We have made a concerted effort to increase the representation of women in our programme of events
But, no. The first Irish performance of the first-known opera by a woman – who has herself been described as the first professional female composer – will be given by students from the Royal Irish Academy of Music (RIAM) on Friday May 17th and Saturday May 18th, 2019, with David Adams conducting. The venue is the Freemasons' Hall in Molesworth Street.
The production will place the RIAM in the unusual position of having presented operas by women in three successive years – the Caccini follows productions of works by Judith Weir and Siobhán Cleary. So it's no surprise that the academy's head of artistic planning, Ciara Higgins, has declared "we have made a concerted effort to increase the representation of women in our programme of events".
The RIAM's season will also include a programme titled Ondine: Ravel and Beyond on Thursday October 18th, with works by Germaine Tailleferre, Lili Boulanger, Kaija Saariaho and Siobhán Cleary as well as pieces by Maurice Ravel, Claude Debussy, Olivier Messiaen and Toru Takemitsu.
Women’s suffrage
There will be more music by women in a concert in the Seanad Chamber in Leinster House on Friday November 23rd, marking the centenary of women's suffrage. Caccini features again, along with Barbara Strozzi and Isabella Leonarda, in a concert at St Ann's, Dawson Street, on Thursday March 14th, 2019. And the academy is running another Saluting the Feminists day of short concerts, talks and panel discussions to tie in with the Caccini production on May 17th.
Beyond all that there is "a firm commitment" to include "at least one female composer in each of our 11:11 coffee morning concerts" which run from Friday January 18th to Friday March 29th. And there are also celebrations of two long-time RIAM teachers, cellist Aisling Drury Byrne on Saturday January 26th, and the late pianist Deirdre Doyle on Saturday February 23rd.

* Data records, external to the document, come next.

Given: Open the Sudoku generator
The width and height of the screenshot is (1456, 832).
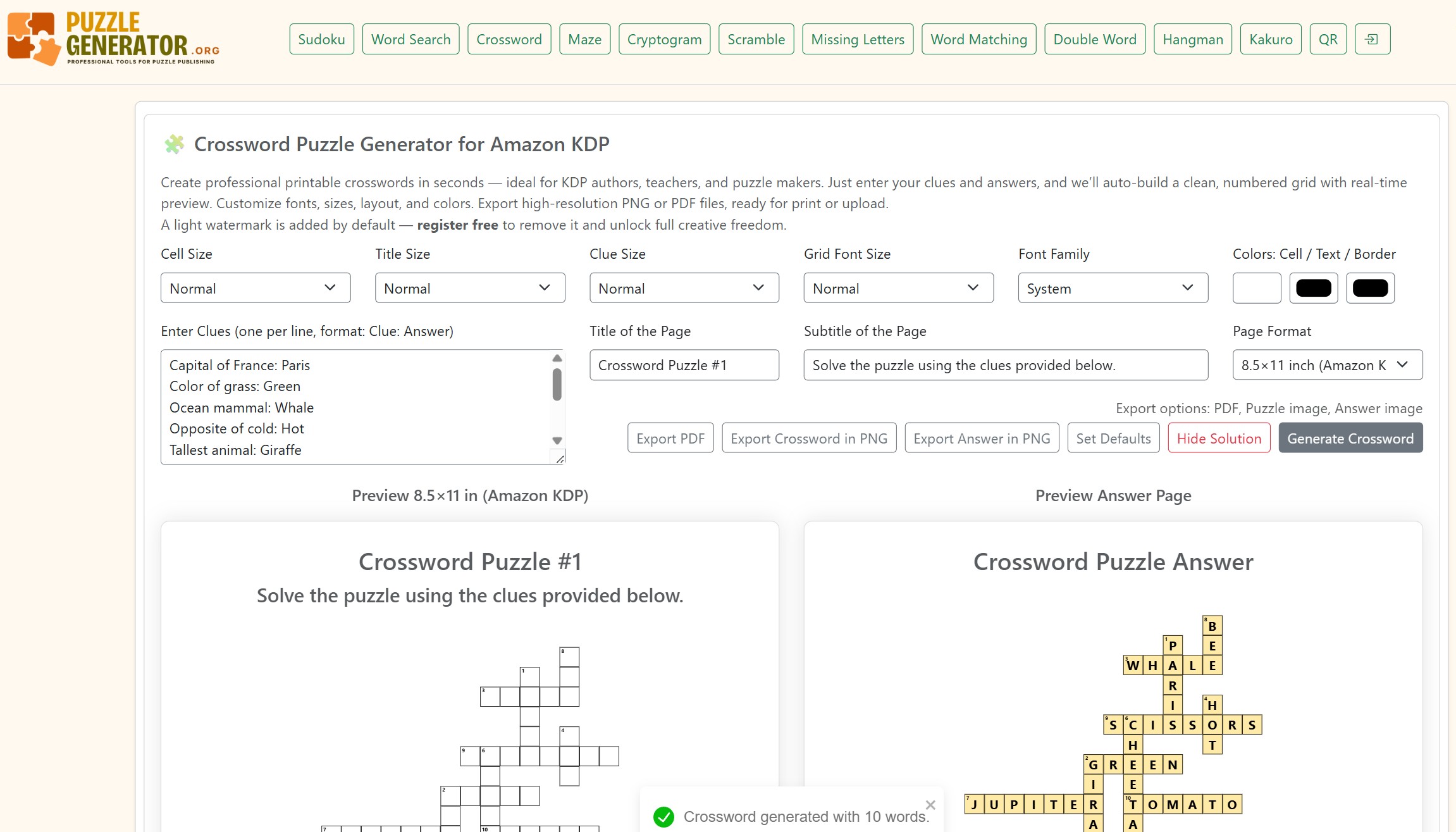Looking at the screenshot, I should (x=321, y=39).
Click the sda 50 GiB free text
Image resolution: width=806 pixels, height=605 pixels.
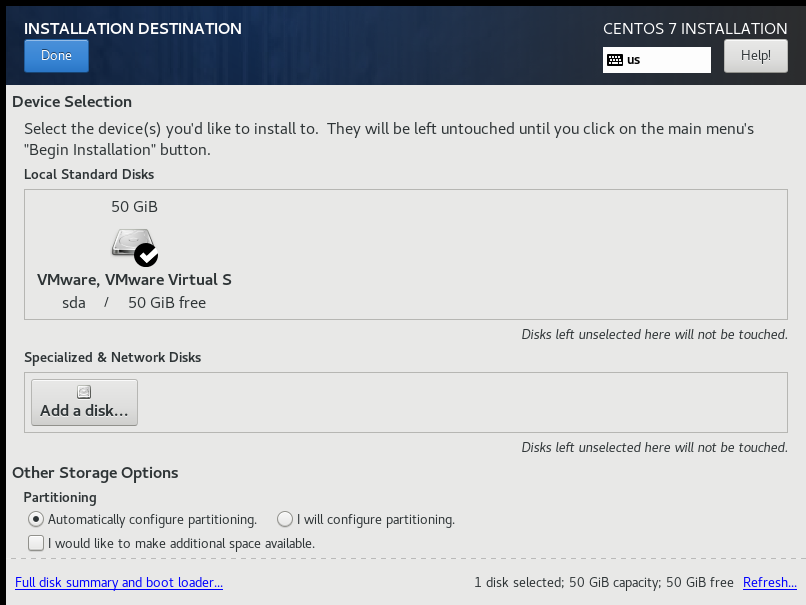pos(134,303)
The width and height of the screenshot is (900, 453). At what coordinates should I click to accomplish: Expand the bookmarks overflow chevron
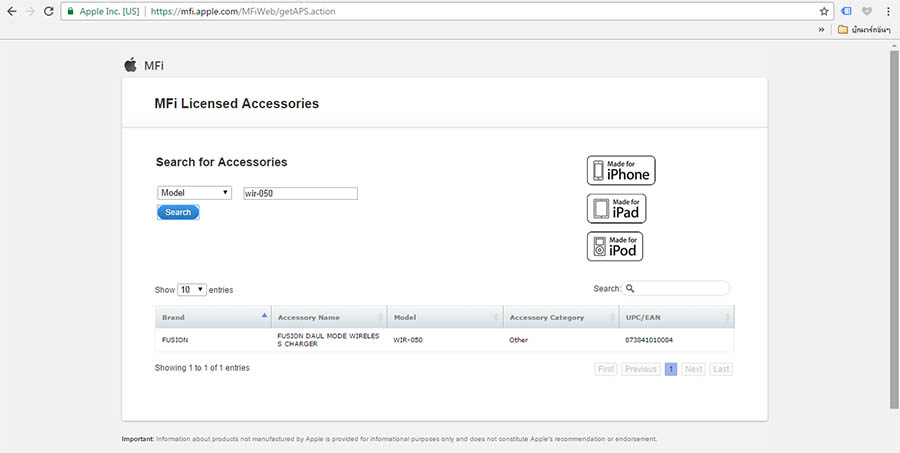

The season's concerts by the RIAM Philharmonia, conducted this year by Gerhard Markson and Michel Galante, have not yet embraced music by women. These concerts are part of RIAM Podium, the academy's advanced orchestral training programme, of which RIAM Philharmonia is the central ensemble. Perhaps Kashperova will beckon in due course.
Oh, and although most of the RIAM’s events are free, there’s a free route into 12 of those that are not. First50Free is a scheme that, for one day only, roughly a month in advance, you can go online at riam.ie and apply for one of 50 free tickets for each of those events.